Input data
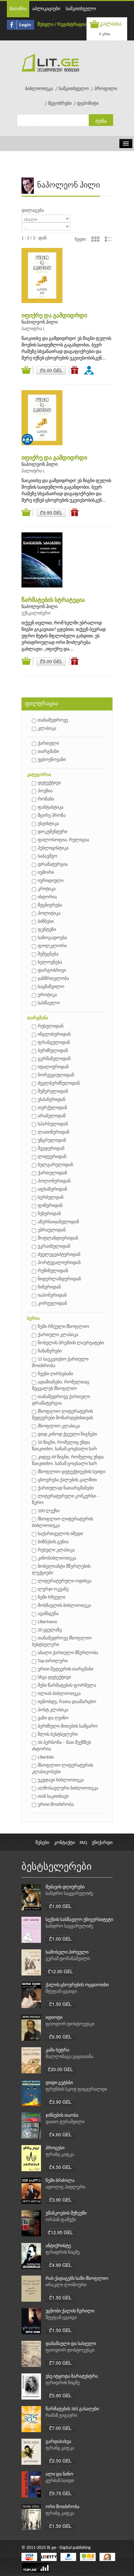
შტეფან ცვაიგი (61, 1991)
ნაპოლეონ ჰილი (39, 322)
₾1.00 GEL (60, 1906)
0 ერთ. (105, 33)
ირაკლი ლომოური (66, 2285)
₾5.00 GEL (51, 661)
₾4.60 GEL (60, 2134)
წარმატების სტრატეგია (53, 600)
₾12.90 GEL (60, 1971)
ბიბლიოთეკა (39, 88)
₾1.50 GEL (60, 2004)
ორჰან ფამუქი (61, 2220)
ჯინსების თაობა (62, 2115)
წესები (42, 1842)
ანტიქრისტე (58, 2246)
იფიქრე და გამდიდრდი (54, 316)
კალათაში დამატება (27, 370)
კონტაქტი (64, 1842)
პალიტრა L (33, 329)
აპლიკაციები (46, 9)
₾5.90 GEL (60, 2395)
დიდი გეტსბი (59, 2083)
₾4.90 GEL (60, 2265)
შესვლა (45, 24)
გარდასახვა (58, 2441)
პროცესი (55, 2148)
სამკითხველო (81, 9)
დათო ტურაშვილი (65, 2122)
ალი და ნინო (59, 2474)
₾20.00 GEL (60, 2069)
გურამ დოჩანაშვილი (68, 1959)
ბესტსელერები (56, 1867)
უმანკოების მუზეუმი (66, 2213)
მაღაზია (18, 9)
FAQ (83, 1842)
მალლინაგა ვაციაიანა (69, 2056)
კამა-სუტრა (57, 2050)
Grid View (95, 239)
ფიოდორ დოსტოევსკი (70, 2024)
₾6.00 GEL (51, 370)
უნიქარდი (102, 1842)
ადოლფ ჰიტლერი (65, 2187)
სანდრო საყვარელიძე (69, 1893)
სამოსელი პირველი (67, 1952)
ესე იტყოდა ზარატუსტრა (72, 2376)
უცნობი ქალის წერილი (70, 2311)
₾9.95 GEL (51, 512)
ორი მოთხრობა (62, 2507)
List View (108, 239)
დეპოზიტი (88, 103)
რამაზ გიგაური (61, 2415)
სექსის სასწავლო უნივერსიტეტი (79, 1919)
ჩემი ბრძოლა (60, 2180)
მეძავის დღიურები (65, 1887)
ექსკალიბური (35, 613)
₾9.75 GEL (60, 2493)
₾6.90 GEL (60, 2036)
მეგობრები (60, 103)
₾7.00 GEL (60, 2362)
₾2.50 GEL (60, 2460)
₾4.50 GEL (60, 2167)
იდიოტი (54, 2017)
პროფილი (105, 88)
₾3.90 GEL (60, 2101)
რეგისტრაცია (71, 24)
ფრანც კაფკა (60, 2154)
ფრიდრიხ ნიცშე (63, 2252)
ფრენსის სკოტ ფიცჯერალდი (76, 2089)
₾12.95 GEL (60, 2232)
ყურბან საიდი (60, 2480)
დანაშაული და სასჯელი (71, 2343)
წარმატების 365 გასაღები (72, 2409)
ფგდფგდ (90, 369)
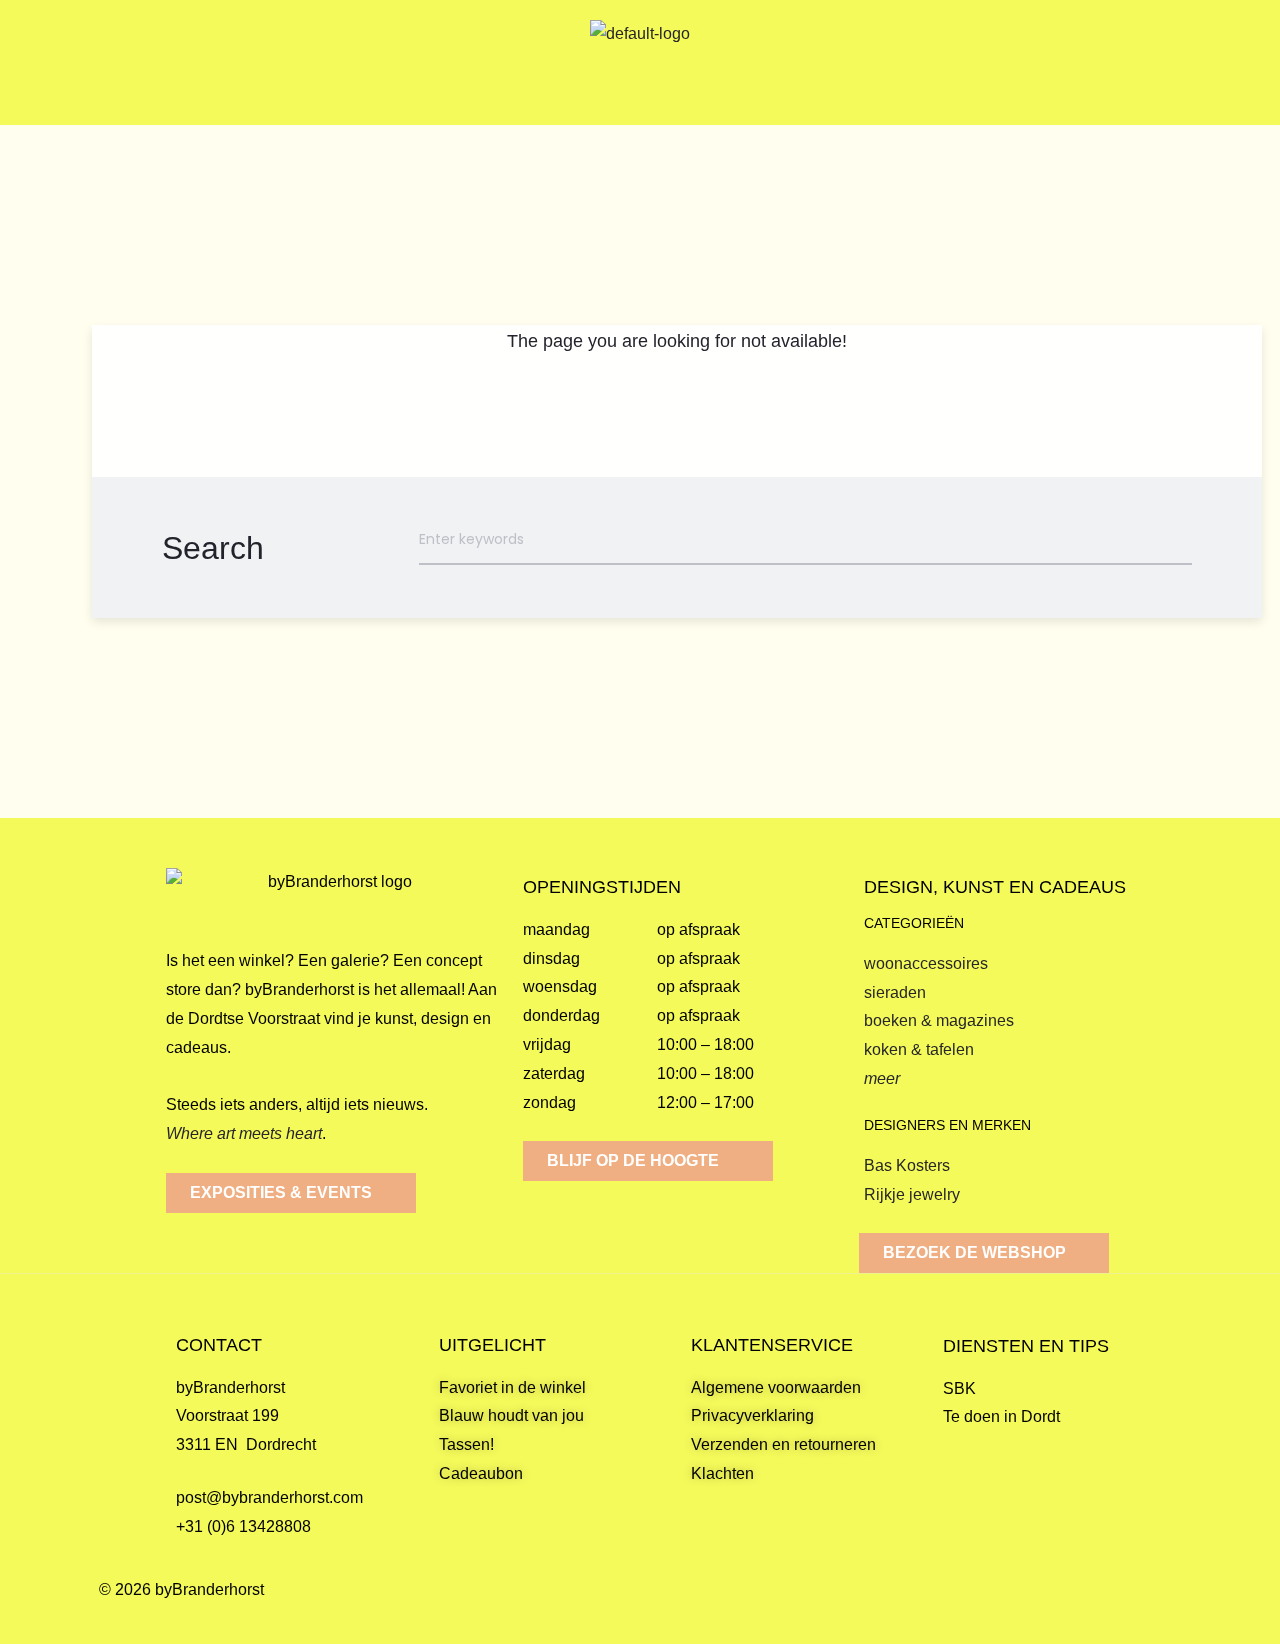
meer (882, 1078)
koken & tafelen (919, 1049)
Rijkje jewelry (912, 1194)
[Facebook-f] (1114, 1610)
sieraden (895, 992)
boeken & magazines (939, 1020)
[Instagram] (1162, 1610)
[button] (175, 62)
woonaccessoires (926, 963)
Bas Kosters (907, 1165)
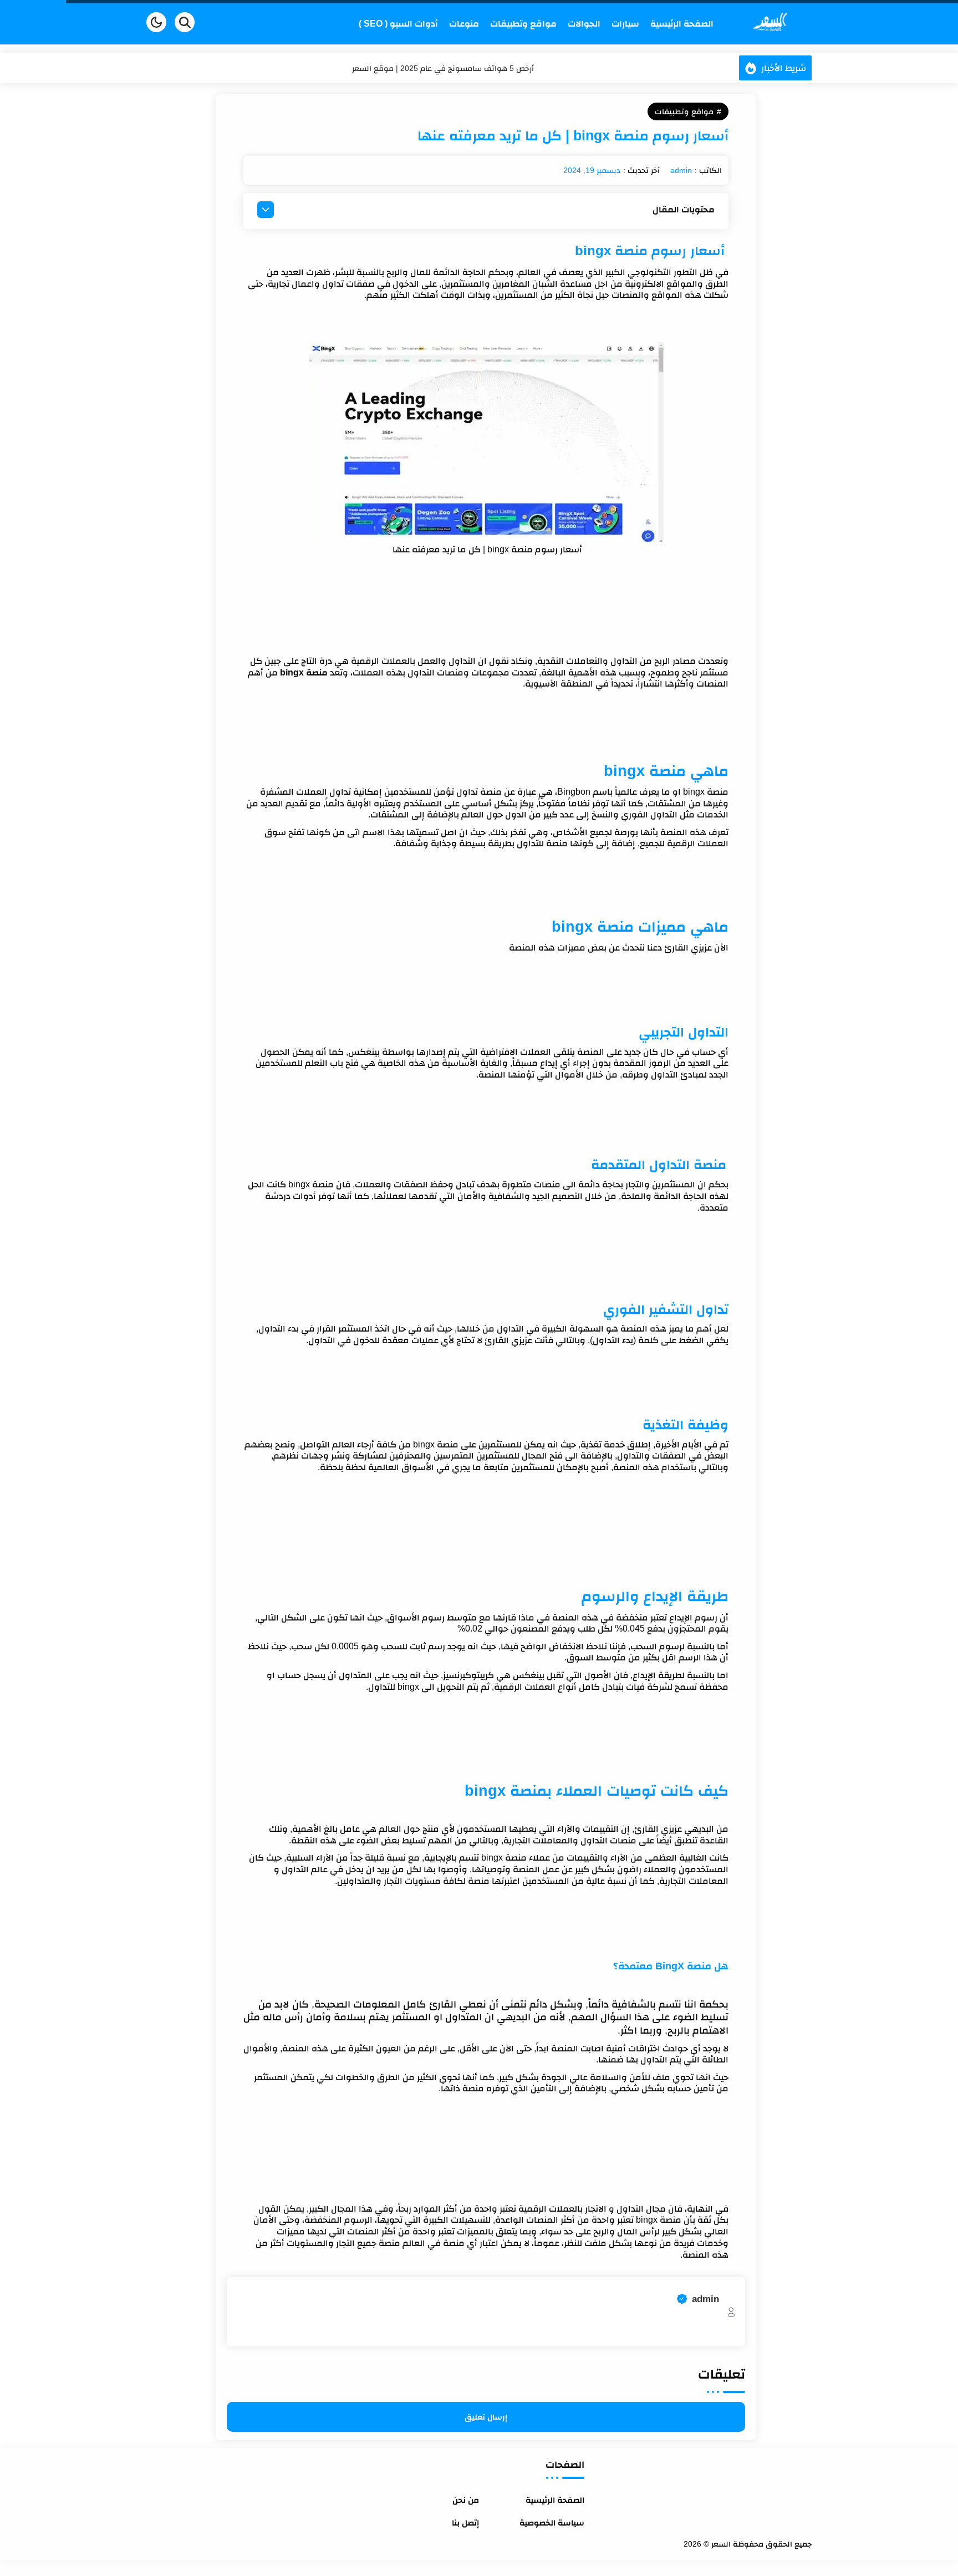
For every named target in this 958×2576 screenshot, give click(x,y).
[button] (156, 22)
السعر (706, 2543)
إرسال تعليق (486, 2416)
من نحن (465, 2499)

What this task involves
Please output the records above exactly, without the pictures.

Solution to this exercise
შტეფან ცვაიგი (61, 1991)
ნაპოლეონ ჰილი (39, 322)
₾1.00 GEL (60, 1906)
0 ერთ. (105, 33)
ირაკლი ლომოური (66, 2285)
₾5.00 GEL (51, 661)
₾4.60 GEL (60, 2134)
წარმატების სტრატეგია (53, 600)
₾12.90 GEL (60, 1971)
ბიბლიოთეკა (39, 88)
₾1.50 GEL (60, 2004)
ორჰან ფამუქი (61, 2220)
ჯინსების თაობა (62, 2115)
წესები (42, 1842)
ანტიქრისტე (58, 2246)
იფიქრე და გამდიდრდი (54, 316)
კალათაში დამატება (27, 370)
კონტაქტი (64, 1842)
პალიტრა L (33, 329)
აპლიკაციები (46, 9)
₾5.90 GEL (60, 2395)
დიდი გეტსბი (59, 2083)
₾4.90 GEL (60, 2265)
შესვლა (45, 24)
გარდასახვა (58, 2441)
პროცესი (55, 2148)
სამკითხველო (81, 9)
დათო ტურაშვილი (65, 2122)
ალი და ნინო (59, 2474)
₾20.00 GEL (60, 2069)
გურამ დოჩანაშვილი (68, 1959)
ბესტსელერები (56, 1867)
უმანკოების მუზეუმი (66, 2213)
მაღაზია (18, 9)
FAQ (83, 1842)
მალლინაგა ვაციაიანა (69, 2056)
კამა-სუტრა (57, 2050)
Grid View (95, 239)
ფიოდორ დოსტოევსკი (70, 2024)
₾6.00 GEL (51, 370)
უნიქარდი (102, 1842)
ადოლფ ჰიტლერი (65, 2187)
სანდრო საყვარელიძე (69, 1893)
სამოსელი პირველი (67, 1952)
ესე იტყოდა ზარატუსტრა (72, 2376)
უცნობი ქალის წერილი (70, 2311)
₾9.95 GEL (51, 512)
ორი მოთხრობა (62, 2507)
List View (108, 239)
დეპოზიტი (88, 103)
რამაზ გიგაური (61, 2415)
სექსის სასწავლო უნივერსიტეტი (79, 1919)
ჩემი ბრძოლა (60, 2180)
მეძავის დღიურები (65, 1887)
ექსკალიბური (35, 613)
₾9.75 GEL (60, 2493)
₾6.90 GEL (60, 2036)
მეგობრები (60, 103)
₾7.00 GEL (60, 2362)
₾2.50 GEL (60, 2460)
₾4.50 GEL (60, 2167)
იდიოტი (54, 2017)
პროფილი (105, 88)
₾3.90 GEL (60, 2101)
რეგისტრაცია (71, 24)
ფრანც კაფკა (60, 2154)
ფრიდრიხ ნიცშე (63, 2252)
ფრენსის სკოტ ფიცჯერალდი (76, 2089)
₾12.95 GEL (60, 2232)
ყურბან საიდი (60, 2480)
დანაშაული და სასჯელი (71, 2343)
წარმატების 365 გასაღები (72, 2409)
ფგდფგდ (90, 369)
meer (882, 1078)
koken & tafelen (919, 1049)
Rijkje jewelry (912, 1194)
[Facebook-f] (1114, 1610)
sieraden (895, 992)
boeken & magazines (939, 1020)
[Instagram] (1162, 1610)
[button] (175, 62)
woonaccessoires (926, 963)
Bas Kosters (907, 1165)
For every named target in this 958×2576 screenshot, give click(x,y).
[button] (156, 22)
السعر (706, 2543)
إرسال تعليق (486, 2416)
من نحن (465, 2499)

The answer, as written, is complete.